Entries taken from a collection
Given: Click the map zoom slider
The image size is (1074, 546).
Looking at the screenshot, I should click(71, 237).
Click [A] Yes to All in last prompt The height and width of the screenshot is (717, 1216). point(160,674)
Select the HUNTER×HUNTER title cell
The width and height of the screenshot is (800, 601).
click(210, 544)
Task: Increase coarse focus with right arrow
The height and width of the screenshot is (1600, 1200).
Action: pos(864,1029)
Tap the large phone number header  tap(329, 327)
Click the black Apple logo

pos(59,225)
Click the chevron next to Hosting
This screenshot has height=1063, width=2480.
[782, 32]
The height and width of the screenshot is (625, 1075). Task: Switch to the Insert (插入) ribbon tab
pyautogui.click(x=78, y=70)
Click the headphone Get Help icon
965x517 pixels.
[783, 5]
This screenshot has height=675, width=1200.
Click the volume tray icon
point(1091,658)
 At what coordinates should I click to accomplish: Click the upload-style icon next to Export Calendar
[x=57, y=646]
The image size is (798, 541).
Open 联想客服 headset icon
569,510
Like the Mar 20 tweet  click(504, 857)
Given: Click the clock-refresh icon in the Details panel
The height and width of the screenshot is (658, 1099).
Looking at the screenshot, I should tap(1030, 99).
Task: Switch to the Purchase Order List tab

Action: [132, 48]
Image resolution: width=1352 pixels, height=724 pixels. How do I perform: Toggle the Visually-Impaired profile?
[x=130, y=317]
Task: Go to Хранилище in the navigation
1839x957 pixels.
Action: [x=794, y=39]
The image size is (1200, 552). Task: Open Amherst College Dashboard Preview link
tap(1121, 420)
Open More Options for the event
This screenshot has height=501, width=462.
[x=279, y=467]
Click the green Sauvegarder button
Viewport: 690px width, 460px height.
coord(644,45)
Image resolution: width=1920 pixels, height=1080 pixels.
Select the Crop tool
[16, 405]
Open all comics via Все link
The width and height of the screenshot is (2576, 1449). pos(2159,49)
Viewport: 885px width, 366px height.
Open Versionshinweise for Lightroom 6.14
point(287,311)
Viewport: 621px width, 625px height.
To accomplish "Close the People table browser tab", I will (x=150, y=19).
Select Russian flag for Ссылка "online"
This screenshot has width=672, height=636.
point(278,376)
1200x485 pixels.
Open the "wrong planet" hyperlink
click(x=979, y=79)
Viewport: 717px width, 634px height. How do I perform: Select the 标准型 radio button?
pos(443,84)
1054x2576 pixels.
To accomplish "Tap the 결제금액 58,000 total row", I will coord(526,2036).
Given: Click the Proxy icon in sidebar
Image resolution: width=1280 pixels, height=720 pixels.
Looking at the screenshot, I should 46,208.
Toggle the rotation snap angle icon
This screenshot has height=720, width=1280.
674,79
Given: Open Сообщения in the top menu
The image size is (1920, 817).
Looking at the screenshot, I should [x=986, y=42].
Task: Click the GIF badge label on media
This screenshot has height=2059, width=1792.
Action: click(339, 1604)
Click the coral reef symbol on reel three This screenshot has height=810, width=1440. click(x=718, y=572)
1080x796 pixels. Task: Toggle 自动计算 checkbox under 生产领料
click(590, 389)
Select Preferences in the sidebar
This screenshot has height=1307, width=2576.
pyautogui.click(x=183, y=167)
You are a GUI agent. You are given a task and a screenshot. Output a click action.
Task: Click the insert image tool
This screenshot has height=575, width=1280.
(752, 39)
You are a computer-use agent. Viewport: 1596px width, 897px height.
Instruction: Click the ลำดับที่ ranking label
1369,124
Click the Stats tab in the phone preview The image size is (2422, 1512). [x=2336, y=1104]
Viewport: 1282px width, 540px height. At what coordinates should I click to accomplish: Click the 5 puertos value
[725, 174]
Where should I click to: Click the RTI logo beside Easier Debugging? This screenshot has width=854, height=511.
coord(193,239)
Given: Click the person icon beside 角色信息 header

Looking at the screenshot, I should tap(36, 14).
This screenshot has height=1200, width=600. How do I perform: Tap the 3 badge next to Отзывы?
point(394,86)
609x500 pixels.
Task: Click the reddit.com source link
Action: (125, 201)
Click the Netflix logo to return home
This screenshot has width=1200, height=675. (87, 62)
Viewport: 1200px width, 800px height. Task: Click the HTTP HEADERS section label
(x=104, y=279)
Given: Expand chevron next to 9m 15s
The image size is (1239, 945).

AIM OF THE TASK
Repeat the lines of the records word for word, beginning with the line that contains "Viewport: 1200px width, 800px" and continuing through the end of the records.

OUTPUT FOR THIS TASK
Viewport: 1200px width, 800px height. Task: Click the HTTP HEADERS section label
(x=104, y=279)
Given: Expand chevron next to 9m 15s
The image size is (1239, 945).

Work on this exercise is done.